# UK to OZ skills



## buckles (Sep 14, 2009)

Hi all. could someone please tell me how I convert my UK qualifications to AUS one's or how I do the skills test, thanks in advance, Andy.


----------



## Guest (Dec 23, 2012)

Converting your qualifications so they are recognised by Australian employers is completely different and separate to having your skills assessed for migration. 

Skills assessment has no relevance to employers and does not give you Australian qualifications. So you may still need to convert your qualifications depending on how the employers like your UK quals. 

What is your occupation?


----------



## buckles (Sep 14, 2009)

Hi Shel, thankyou for your reply, I hold a UK NVQ 3, solid plasterer, would this be of use in OZ, thanks.


----------



## espresso (Nov 2, 2012)

Hi buckles, 

the occupation "Solid Plasterer" can be found on the Skilled Occupation List (=SOL) and it is even on the _Schedule 1_, which gives you the broadest range of visa choices - so, yay for you . 

However, I do not know if how your current level of qualification (plus work experience) is sufficient to qualify for skilled migration. You will have to look it up on the TRA homepage. 

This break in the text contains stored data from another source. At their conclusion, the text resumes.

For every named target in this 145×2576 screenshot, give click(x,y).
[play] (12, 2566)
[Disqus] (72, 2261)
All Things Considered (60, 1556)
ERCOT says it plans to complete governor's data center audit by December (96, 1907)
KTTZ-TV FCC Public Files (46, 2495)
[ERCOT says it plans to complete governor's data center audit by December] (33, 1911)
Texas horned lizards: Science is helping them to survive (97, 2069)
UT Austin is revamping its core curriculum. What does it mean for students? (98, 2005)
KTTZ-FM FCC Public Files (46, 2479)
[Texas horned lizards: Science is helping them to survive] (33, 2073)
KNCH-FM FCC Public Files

*Occupation: *Solid Plasterer
*ANZSCO Code: *333212 
*Assessing Authority:* TRA (Trades Recognition Australia)

There are many visa options, but I would suggest starting to read the DIAC description of the Solid Plasterer occupation and then start browsing the SkillSelect homepage for a first impression. 

You can also get an AQF (Australian Qualifications Framework) qualification in the UK, which would be the Australian equivalent of your UK NVQ. If you use the forum search function or google a bit, you should be able to find reports of people (mostly on NVQ 2 level, which is below yours) going through that. It seems to be fairly painless as well. 

All the best, 
Monika


----------



## buckles (Sep 14, 2009)

Hi Monika, I am looking at the skillselect route but as I go through its asking for qualifications but only OZ options, also I have not yet been able to find someone in the UK who can mirror my NVQ to AQF, any suggestions, thanks in adance. Andy.


----------



## Guest (Jan 10, 2013)

That's where skills assessment comes in. Skills assessment will give you a piece of paper that says you meet the criteria for the nominated occupation and will say your qualification and/or experience is the equivilant of the australian qualification needed to migrate. 

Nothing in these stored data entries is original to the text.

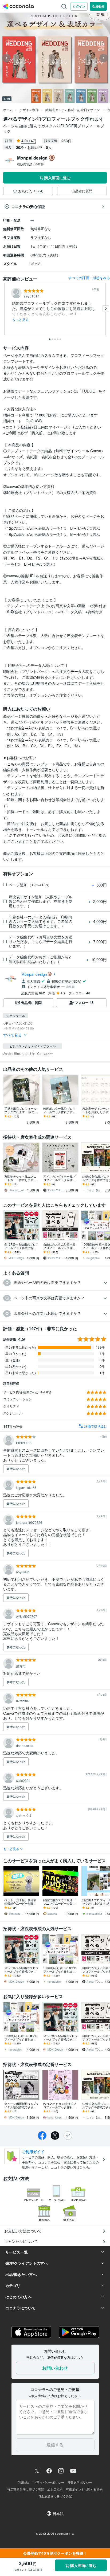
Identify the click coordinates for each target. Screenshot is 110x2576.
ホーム (8, 109)
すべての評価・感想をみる (89, 277)
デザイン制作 (29, 109)
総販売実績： (30, 164)
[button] (55, 1282)
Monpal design (34, 974)
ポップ (35, 263)
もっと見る (20, 319)
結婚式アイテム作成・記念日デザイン (72, 109)
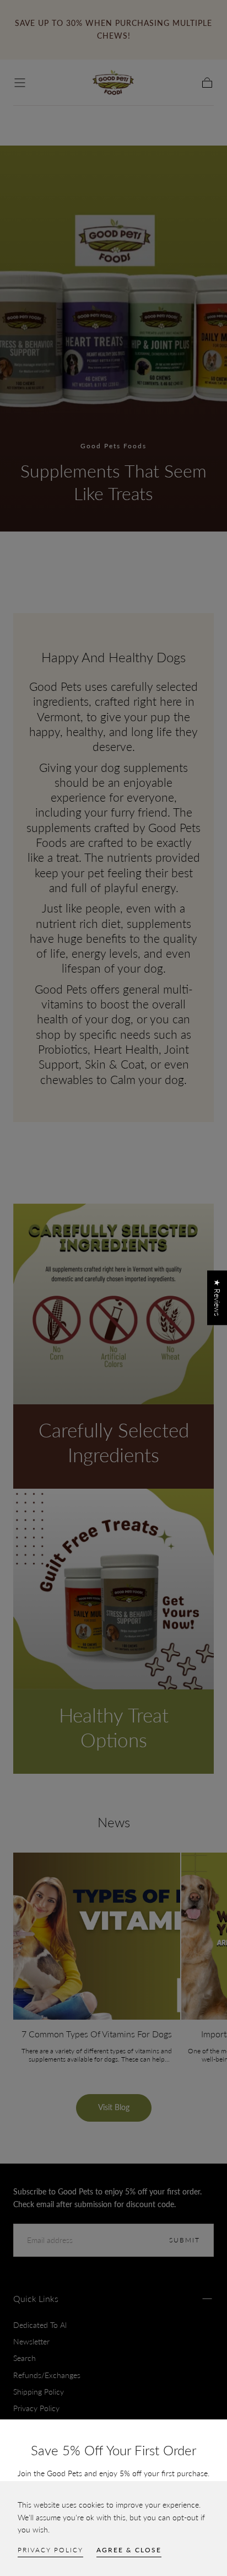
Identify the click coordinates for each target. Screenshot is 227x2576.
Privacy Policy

But it does not actually give you that qualification and its nothing employers would be interested in. It is only good for the immigration process. 

Look at the links again. It will say who will assess you, TRA or Vetassess. You prepare documents & have a practical, pay them money to do so, then use that to make an expression of interest.


----------



## buckles (Sep 14, 2009)

Many thanks Shel, now I have read,read, and re-read things, things look a bit clearer. I have just registered on the Oz skilled assessment site, so see what they can do for me. Andy


----------



## Guest (Jan 10, 2013)

No problem. I've applied for citizenship for my hubby, 3 visas for myself & another for our son. It reads so complicated and takes a while to sink in. But the booklets DIAC provide and asking lots of questions on here will make it easy to understand and do yourself, so keep asking if you get stuck.


----------



## buckles (Sep 14, 2009)

I did manage to fill out the skillselect application and was not successful, but on some agents sites I make the grade, thanks for the advice, i'll keep my noes to the grindstone.


----------



## Guest (Jan 10, 2013)

You do not need to pay anyone, it can all be done yourself with a little reading. This is the page you want TRA Migration Skills Assessment

And you shouldnt be filling out the Expression of Interest until you have all the required documents and evidence required. Skills assessment being one. 

Also read this page http://www.immi.gov.au/skills/skillselect/

The points test http://www.immi.gov.au/skills/skillselect/index/visas/subclass-190/ You must meet this, no agent can get you a visa if you do not.


----------